'''

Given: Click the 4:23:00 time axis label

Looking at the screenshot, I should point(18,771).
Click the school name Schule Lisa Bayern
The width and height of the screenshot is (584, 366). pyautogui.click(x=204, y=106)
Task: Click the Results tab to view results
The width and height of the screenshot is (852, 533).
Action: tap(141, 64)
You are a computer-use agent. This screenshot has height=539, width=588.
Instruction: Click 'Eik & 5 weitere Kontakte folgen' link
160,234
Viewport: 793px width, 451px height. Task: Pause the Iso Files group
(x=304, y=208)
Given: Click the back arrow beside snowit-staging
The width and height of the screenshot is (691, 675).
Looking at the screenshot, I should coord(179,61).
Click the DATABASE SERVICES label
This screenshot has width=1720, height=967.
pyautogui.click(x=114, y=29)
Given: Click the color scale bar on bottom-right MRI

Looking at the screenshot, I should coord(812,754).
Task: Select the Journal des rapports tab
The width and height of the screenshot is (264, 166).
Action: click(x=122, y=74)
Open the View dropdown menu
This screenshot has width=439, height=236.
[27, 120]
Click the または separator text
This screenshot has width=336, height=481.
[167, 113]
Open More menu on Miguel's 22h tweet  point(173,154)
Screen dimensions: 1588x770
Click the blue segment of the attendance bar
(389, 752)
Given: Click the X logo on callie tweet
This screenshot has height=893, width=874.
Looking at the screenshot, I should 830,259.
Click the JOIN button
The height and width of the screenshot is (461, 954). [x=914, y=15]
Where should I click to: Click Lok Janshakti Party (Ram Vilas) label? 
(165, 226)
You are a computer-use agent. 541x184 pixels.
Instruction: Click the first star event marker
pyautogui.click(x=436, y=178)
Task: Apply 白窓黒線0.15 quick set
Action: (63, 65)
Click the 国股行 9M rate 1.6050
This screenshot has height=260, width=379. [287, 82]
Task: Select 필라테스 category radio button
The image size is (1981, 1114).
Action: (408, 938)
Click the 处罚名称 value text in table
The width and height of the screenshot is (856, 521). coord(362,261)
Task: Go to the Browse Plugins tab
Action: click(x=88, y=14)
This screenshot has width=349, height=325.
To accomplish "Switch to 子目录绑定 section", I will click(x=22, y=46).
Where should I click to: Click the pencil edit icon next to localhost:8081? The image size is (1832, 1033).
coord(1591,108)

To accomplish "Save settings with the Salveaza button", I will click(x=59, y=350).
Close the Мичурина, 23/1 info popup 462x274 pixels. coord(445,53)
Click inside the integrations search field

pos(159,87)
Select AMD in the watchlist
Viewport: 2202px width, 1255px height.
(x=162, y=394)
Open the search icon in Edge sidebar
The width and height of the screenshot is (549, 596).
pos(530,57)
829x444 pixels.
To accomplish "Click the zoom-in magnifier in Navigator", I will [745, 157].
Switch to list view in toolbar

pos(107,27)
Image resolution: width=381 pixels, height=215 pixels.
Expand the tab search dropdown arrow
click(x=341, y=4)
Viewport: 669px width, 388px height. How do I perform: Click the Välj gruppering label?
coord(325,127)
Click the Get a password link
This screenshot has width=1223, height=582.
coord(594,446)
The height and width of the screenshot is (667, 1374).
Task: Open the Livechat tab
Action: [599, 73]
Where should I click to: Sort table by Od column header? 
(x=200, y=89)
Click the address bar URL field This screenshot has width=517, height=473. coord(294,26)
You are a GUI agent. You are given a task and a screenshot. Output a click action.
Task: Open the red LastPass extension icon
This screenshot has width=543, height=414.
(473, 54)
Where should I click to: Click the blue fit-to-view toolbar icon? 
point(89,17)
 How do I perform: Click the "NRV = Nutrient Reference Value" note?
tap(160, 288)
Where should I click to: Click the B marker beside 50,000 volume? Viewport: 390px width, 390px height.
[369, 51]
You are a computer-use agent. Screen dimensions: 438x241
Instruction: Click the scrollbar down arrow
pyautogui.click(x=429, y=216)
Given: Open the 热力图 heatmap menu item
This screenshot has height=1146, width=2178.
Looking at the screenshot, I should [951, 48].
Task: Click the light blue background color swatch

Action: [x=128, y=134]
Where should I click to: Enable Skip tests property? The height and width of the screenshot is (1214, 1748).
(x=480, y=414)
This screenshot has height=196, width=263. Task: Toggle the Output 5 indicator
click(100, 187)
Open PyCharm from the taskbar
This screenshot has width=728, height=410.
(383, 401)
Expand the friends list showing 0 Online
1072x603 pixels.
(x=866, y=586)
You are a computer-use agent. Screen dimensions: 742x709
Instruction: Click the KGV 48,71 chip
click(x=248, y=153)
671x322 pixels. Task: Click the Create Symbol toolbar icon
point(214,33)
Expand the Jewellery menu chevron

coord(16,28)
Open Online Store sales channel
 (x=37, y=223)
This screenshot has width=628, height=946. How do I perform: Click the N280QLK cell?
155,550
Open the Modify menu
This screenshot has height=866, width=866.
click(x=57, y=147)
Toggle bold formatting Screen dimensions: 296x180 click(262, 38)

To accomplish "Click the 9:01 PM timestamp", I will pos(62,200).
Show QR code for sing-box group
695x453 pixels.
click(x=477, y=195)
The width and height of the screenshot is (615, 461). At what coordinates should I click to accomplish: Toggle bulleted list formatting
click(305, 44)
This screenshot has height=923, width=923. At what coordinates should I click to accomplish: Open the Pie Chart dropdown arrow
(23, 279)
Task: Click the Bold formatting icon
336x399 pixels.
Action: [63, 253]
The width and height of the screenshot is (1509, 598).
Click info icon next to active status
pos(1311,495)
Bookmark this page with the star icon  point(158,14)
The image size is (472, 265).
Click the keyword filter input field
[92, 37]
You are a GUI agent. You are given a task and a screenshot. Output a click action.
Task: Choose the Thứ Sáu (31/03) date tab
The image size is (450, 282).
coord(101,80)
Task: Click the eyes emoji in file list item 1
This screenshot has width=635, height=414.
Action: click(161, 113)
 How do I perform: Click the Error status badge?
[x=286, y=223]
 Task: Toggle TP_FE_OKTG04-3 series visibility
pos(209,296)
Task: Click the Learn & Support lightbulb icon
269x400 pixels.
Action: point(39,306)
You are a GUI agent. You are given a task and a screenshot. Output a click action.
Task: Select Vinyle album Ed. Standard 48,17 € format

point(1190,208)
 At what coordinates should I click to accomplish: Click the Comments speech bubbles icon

'''

# [SHORT PROBLEM]
Print the listing above again, line for line, with no changes.

# [FULL ANSWER]
Given: Click the 4:23:00 time axis label

Looking at the screenshot, I should point(18,771).
Click the school name Schule Lisa Bayern
The width and height of the screenshot is (584, 366). pyautogui.click(x=204, y=106)
Task: Click the Results tab to view results
The width and height of the screenshot is (852, 533).
Action: tap(141, 64)
You are a computer-use agent. This screenshot has height=539, width=588.
Instruction: Click 'Eik & 5 weitere Kontakte folgen' link
160,234
Viewport: 793px width, 451px height. Task: Pause the Iso Files group
(x=304, y=208)
Given: Click the back arrow beside snowit-staging
The width and height of the screenshot is (691, 675).
Looking at the screenshot, I should coord(179,61).
Click the DATABASE SERVICES label
This screenshot has width=1720, height=967.
pyautogui.click(x=114, y=29)
Given: Click the color scale bar on bottom-right MRI

Looking at the screenshot, I should coord(812,754).
Task: Select the Journal des rapports tab
The width and height of the screenshot is (264, 166).
Action: click(x=122, y=74)
Open the View dropdown menu
This screenshot has width=439, height=236.
[27, 120]
Click the または separator text
This screenshot has width=336, height=481.
[167, 113]
Open More menu on Miguel's 22h tweet  point(173,154)
Screen dimensions: 1588x770
Click the blue segment of the attendance bar
(389, 752)
Given: Click the X logo on callie tweet
This screenshot has height=893, width=874.
Looking at the screenshot, I should 830,259.
Click the JOIN button
The height and width of the screenshot is (461, 954). [x=914, y=15]
Where should I click to: Click Lok Janshakti Party (Ram Vilas) label? 
(165, 226)
You are a computer-use agent. 541x184 pixels.
Instruction: Click the first star event marker
pyautogui.click(x=436, y=178)
Task: Apply 白窓黒線0.15 quick set
Action: (63, 65)
Click the 国股行 9M rate 1.6050
This screenshot has height=260, width=379. [287, 82]
Task: Select 필라테스 category radio button
The image size is (1981, 1114).
Action: (408, 938)
Click the 处罚名称 value text in table
The width and height of the screenshot is (856, 521). coord(362,261)
Task: Go to the Browse Plugins tab
Action: click(x=88, y=14)
This screenshot has width=349, height=325.
To accomplish "Switch to 子目录绑定 section", I will click(x=22, y=46).
Where should I click to: Click the pencil edit icon next to localhost:8081? The image size is (1832, 1033).
coord(1591,108)

To accomplish "Save settings with the Salveaza button", I will click(x=59, y=350).
Close the Мичурина, 23/1 info popup 462x274 pixels. coord(445,53)
Click inside the integrations search field

pos(159,87)
Select AMD in the watchlist
Viewport: 2202px width, 1255px height.
(x=162, y=394)
Open the search icon in Edge sidebar
The width and height of the screenshot is (549, 596).
pos(530,57)
829x444 pixels.
To accomplish "Click the zoom-in magnifier in Navigator", I will [745, 157].
Switch to list view in toolbar

pos(107,27)
Image resolution: width=381 pixels, height=215 pixels.
Expand the tab search dropdown arrow
click(x=341, y=4)
Viewport: 669px width, 388px height. How do I perform: Click the Välj gruppering label?
coord(325,127)
Click the Get a password link
This screenshot has width=1223, height=582.
coord(594,446)
The height and width of the screenshot is (667, 1374).
Task: Open the Livechat tab
Action: [599, 73]
Where should I click to: Sort table by Od column header? 
(x=200, y=89)
Click the address bar URL field This screenshot has width=517, height=473. coord(294,26)
You are a GUI agent. You are given a task and a screenshot. Output a click action.
Task: Open the red LastPass extension icon
This screenshot has width=543, height=414.
(473, 54)
Where should I click to: Click the blue fit-to-view toolbar icon? 
point(89,17)
 How do I perform: Click the "NRV = Nutrient Reference Value" note?
tap(160, 288)
Where should I click to: Click the B marker beside 50,000 volume? Viewport: 390px width, 390px height.
[369, 51]
You are a computer-use agent. Screen dimensions: 438x241
Instruction: Click the scrollbar down arrow
pyautogui.click(x=429, y=216)
Given: Open the 热力图 heatmap menu item
This screenshot has height=1146, width=2178.
Looking at the screenshot, I should [951, 48].
Task: Click the light blue background color swatch

Action: [x=128, y=134]
Where should I click to: Enable Skip tests property? The height and width of the screenshot is (1214, 1748).
(x=480, y=414)
This screenshot has height=196, width=263. Task: Toggle the Output 5 indicator
click(100, 187)
Open PyCharm from the taskbar
This screenshot has width=728, height=410.
(383, 401)
Expand the friends list showing 0 Online
1072x603 pixels.
(x=866, y=586)
You are a computer-use agent. Screen dimensions: 742x709
Instruction: Click the KGV 48,71 chip
click(x=248, y=153)
671x322 pixels. Task: Click the Create Symbol toolbar icon
point(214,33)
Expand the Jewellery menu chevron

coord(16,28)
Open Online Store sales channel
 (x=37, y=223)
This screenshot has width=628, height=946. How do I perform: Click the N280QLK cell?
155,550
Open the Modify menu
This screenshot has height=866, width=866.
click(x=57, y=147)
Toggle bold formatting Screen dimensions: 296x180 click(262, 38)

To accomplish "Click the 9:01 PM timestamp", I will pos(62,200).
Show QR code for sing-box group
695x453 pixels.
click(x=477, y=195)
The width and height of the screenshot is (615, 461). At what coordinates should I click to accomplish: Toggle bulleted list formatting
click(305, 44)
This screenshot has height=923, width=923. At what coordinates should I click to accomplish: Open the Pie Chart dropdown arrow
(23, 279)
Task: Click the Bold formatting icon
336x399 pixels.
Action: [63, 253]
The width and height of the screenshot is (1509, 598).
Click info icon next to active status
pos(1311,495)
Bookmark this page with the star icon  point(158,14)
The image size is (472, 265).
Click the keyword filter input field
[92, 37]
You are a GUI agent. You are given a task and a screenshot. Output a click action.
Task: Choose the Thứ Sáu (31/03) date tab
The image size is (450, 282).
coord(101,80)
Task: Click the eyes emoji in file list item 1
This screenshot has width=635, height=414.
Action: click(161, 113)
 How do I perform: Click the Error status badge?
[x=286, y=223]
 Task: Toggle TP_FE_OKTG04-3 series visibility
pos(209,296)
Task: Click the Learn & Support lightbulb icon
269x400 pixels.
Action: point(39,306)
You are a GUI agent. You are given a task and a screenshot. Output a click action.
Task: Select Vinyle album Ed. Standard 48,17 € format

point(1190,208)
 At what coordinates should I click to accomplish: Click the Comments speech bubbles icon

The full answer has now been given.